At home and abroad, our greatest obstacles came less from the difficulty of business than from those who had to conduct it with us. I saw this from the first. Most of our agents were creatures of the Monarchy, who, at the bottom of their hearts, furiously detested the Government they served; and in the name of democratic and republican France, they extolled the restoration of the old aristocracies and secretly worked for the re-establishment of all the absolute monarchies of Europe.

Others, on the contrary, whom the Revolution of February had dragged from an obscurity in which they should have always remained, clandestinely supported the demagogic parties which the French Government was combating. But the chief fault of most of them was timidity. The greater number of our ambassadors were afraid to attach themselves to any particular policy in the countries in which they represented us, and even feared to display to their own Government opinions which might sooner or later have been counted as a crime against them. They therefore took care to keep themselves covertly concealed beneath a heap of little facts with which they crammed their correspondence (for in diplomacy you must always write, even when you know nothing and wish to say nothing), and they were very careful not to show what they thought of the events they chronicled, and still less to give us any indication as to what we were to conclude from them.

This condition of nullity to which our agents voluntarily reduced themselves, and which, to tell the truth, was in the case of most of them no more than an artificial perfectioning of nature, induced me, so soon as I had realized it, to employ new men at the great Courts.

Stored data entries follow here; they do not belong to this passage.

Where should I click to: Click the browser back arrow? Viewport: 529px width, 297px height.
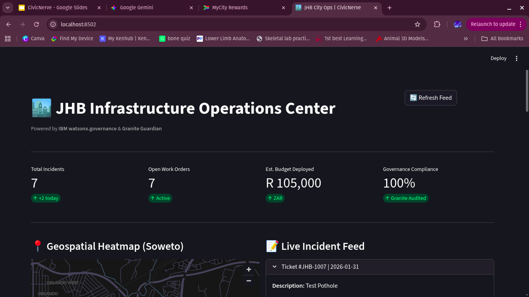pyautogui.click(x=9, y=24)
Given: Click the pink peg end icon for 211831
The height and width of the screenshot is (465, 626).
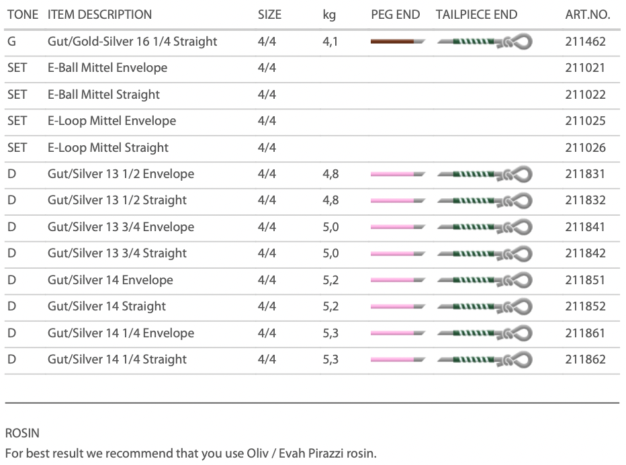Looking at the screenshot, I should coord(397,174).
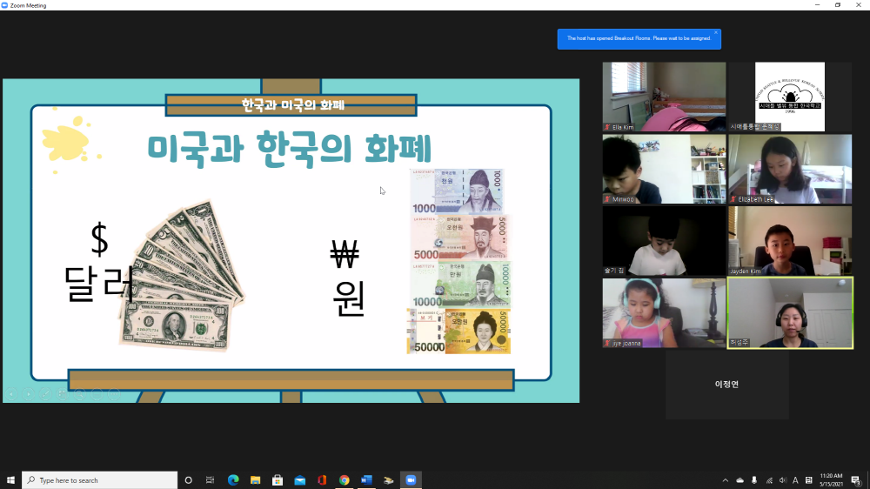Open the see-all-slides grid icon

[63, 393]
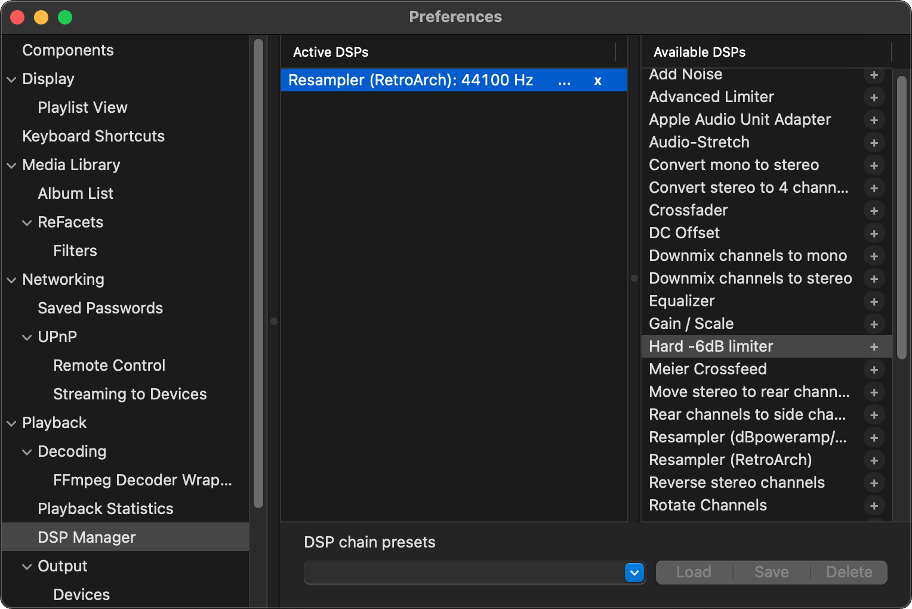
Task: Open the Keyboard Shortcuts preferences page
Action: tap(93, 136)
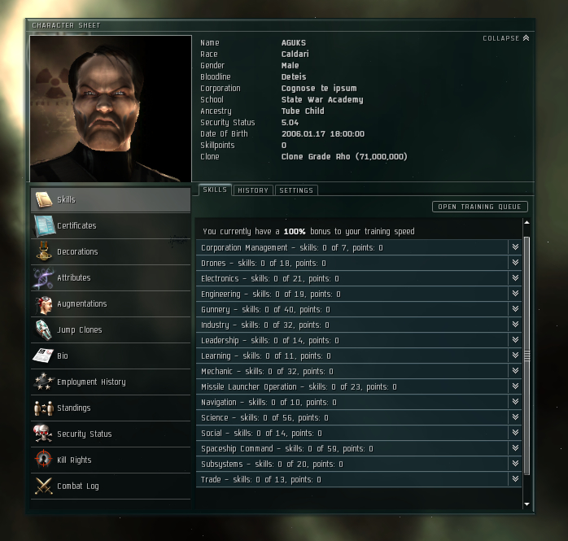568x541 pixels.
Task: Click the Augmentations head icon
Action: tap(44, 303)
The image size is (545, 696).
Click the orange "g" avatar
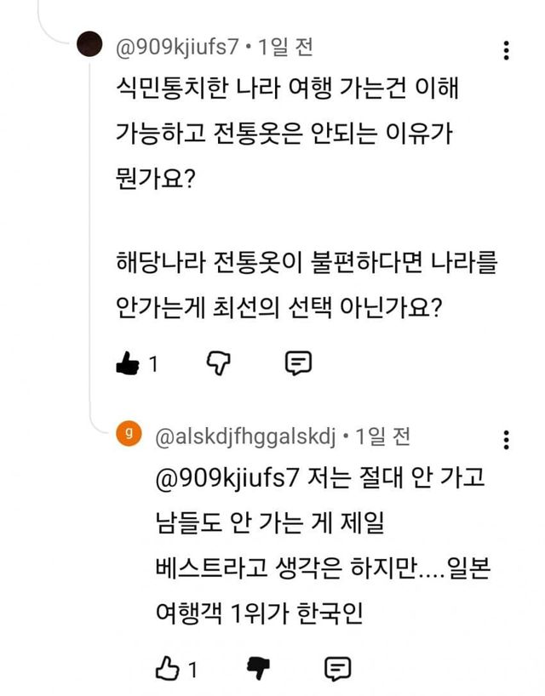click(x=128, y=433)
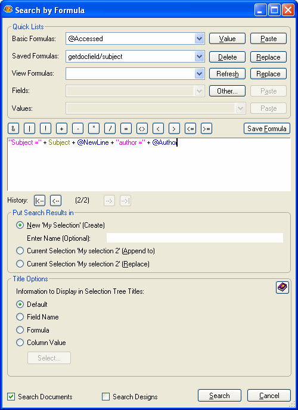The width and height of the screenshot is (298, 410).
Task: Enable the Search Designs checkbox
Action: 105,396
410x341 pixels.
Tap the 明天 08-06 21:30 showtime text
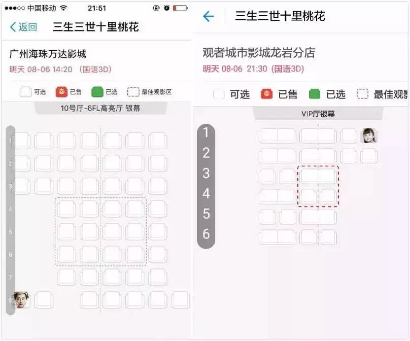(x=235, y=69)
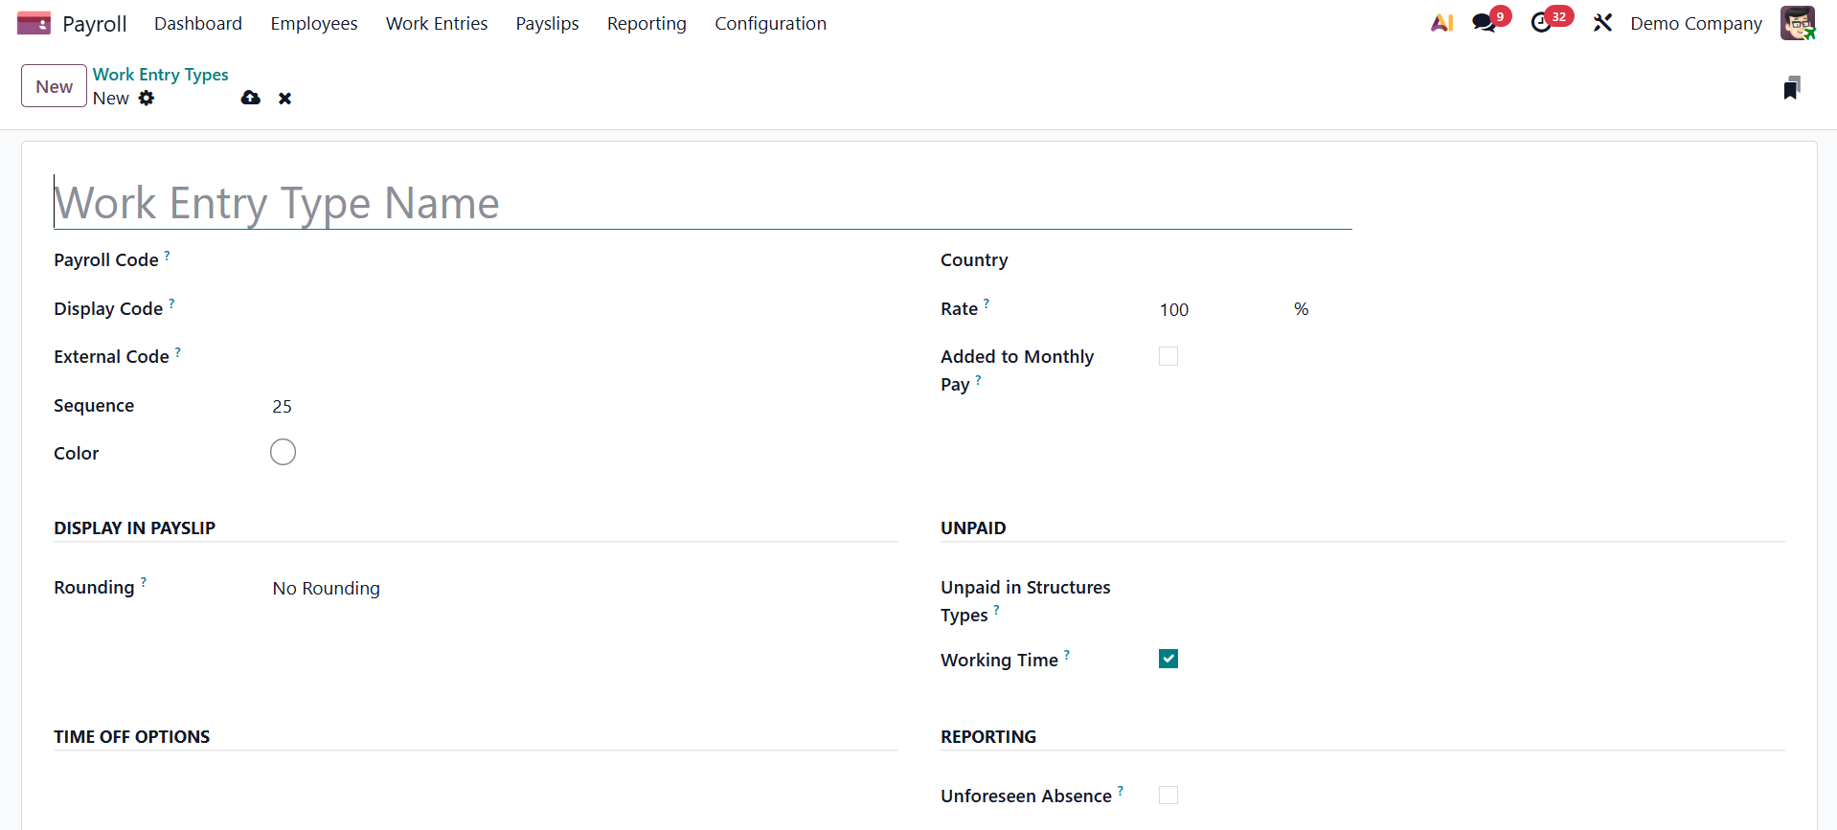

I should have liked in the same way to be able to get rid of the leaders of the majority; but not being able to do this, I endeavoured to live on good terms with them, and I did not even despair of pleasing them, while at the same time remaining independent of their influence: a difficult undertaking in which I nevertheless succeeded; for, of all the Cabinet, I was the minister who most strongly opposed their policy and yet the only one who retained their good graces. My secret, if I must confess it, lay in flattering their self-conceit while neglecting their advice.